Khris Middleton is a talented NBA wing who can do the following basketball things well: shoot from deep, shoot from midrange, make plays for teammates, play versatile defense. That costs money on the free agent market. He’s not a superstar wing on the same level as Kawhi Leonard, but is around the same level as Jimmy Butler, who is more readily considered a max/near-max player. Middleton makes the Bucks better when he plays, and his absence would increase the workload for Eric Bledsoe (who’s best as a tertiary option), as well as the Bucks’ backcourt rotation of Sterling Brown, Pat Connaughton, and Donte DiVincenzo.
Furthermore, because of the constraints of the salary cap and the CBA, Middleton’s free agency puts the Bucks in a tough spot. Their maximum offer is 5 years/$190M, whereas other teams can offer “only” as much as 4 years/$141 million. However, as an unrestricted free agent, the Bucks don’t have matching rights to any Middleton offers; they need him to proactively sign with them, or lose him for nothing. And they can (realistically) only sign Khris by exercising his full Bird rights (allowing a team to sign a player despite being over the salary cap) because they don’t have cap room, and renouncing Middleton’s $19.5M cap hold would create insufficient cap space and waive his Bird rights.
No matter what, the Bucks are in their window for contention now, and there’s no guarantee that they’ll ever have a chance to stay this good in the future. Middleton might become overpaid next season, fine. Either he becomes overpaid, or the team is remarkably worse. There is no middle ground unless the Bucks completely clean house and chase an unlikely free agent. Such is the cost of contending in the NBA; Khris “Max Money” Middleton just might be the price of doing business.
Nikola Mirotic
Another cost of contending: you might lose a piece you paid a pretty price for not too long ago. Such is the likely case of Nikola Mirotic, who the Bucks famously flipped Thon Maker and a bunch of 2nd round picks into. Mirotic, much like JJ Redick back during the Dark Ages of Milwaukee basketball, was very much a midseason rental that the team was never guaranteed to re-sign. Though his lackluster playoff performance is a contributing factor, Mirotic’s biggest flaws are an inability to protect the rim (a la Brook Lopez) on defense, and a spotty shooting record of late (36.5% from deep during the season, only 28.9% in the postseason). Mirotic’s market, though, is as tepid as his playoff shooting; the Mavericks and the Jazz have been reported to have some level of interest, but not as much as Threekola’s agent might want.

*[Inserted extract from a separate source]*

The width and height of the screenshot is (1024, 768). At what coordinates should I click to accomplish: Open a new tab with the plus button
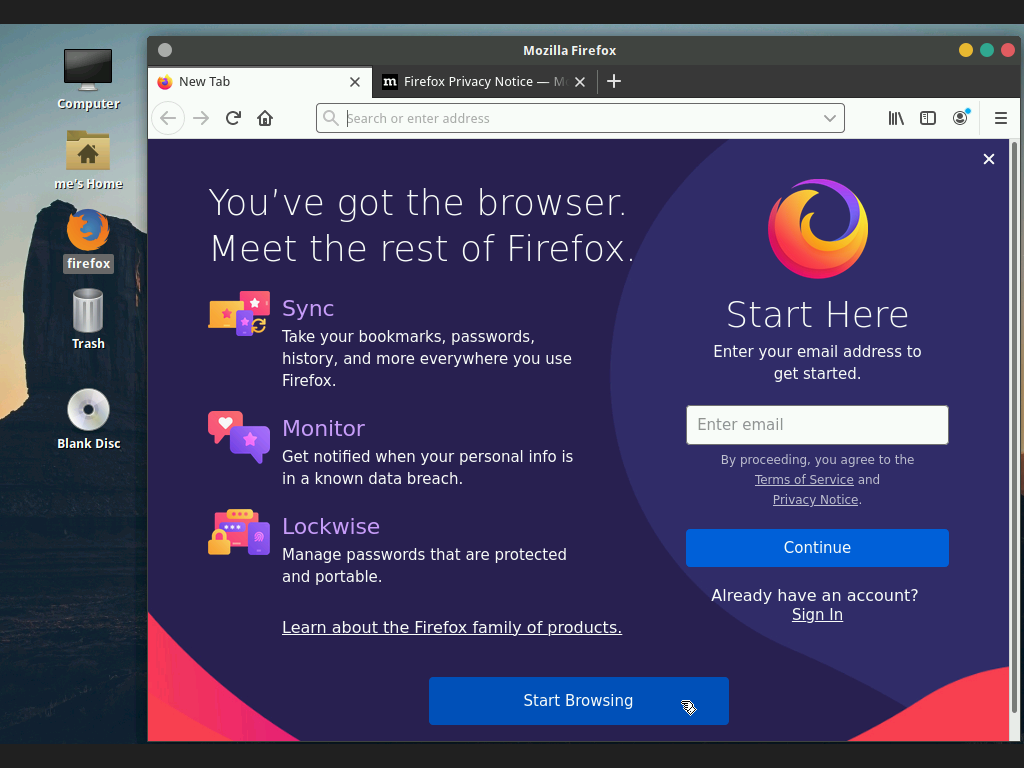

Acquiring Mirotic was a calculated gamble for Milwaukee, and it just didn’t work out. Retaining Mirotic would be a reckless gamble, given the fact that his cap hold ($18.75M) is significant, his contributions were limited and are erratic, and his positional overlap happens to be with the team’s (and league’s) most valuable player. He’s a talented player that the Bucks will probably choose to let go, in order to maintain the rest of their core.
George Hill
Hill had been the apple of Bucks fans’ eye for some time now, and although age and an injury history are cause for some pause, there is no denying Hill’s value during the Bucks’ playoff run. He was consistently the “adult in the room,” coming through with timely plays when Milwaukee was off-kilter.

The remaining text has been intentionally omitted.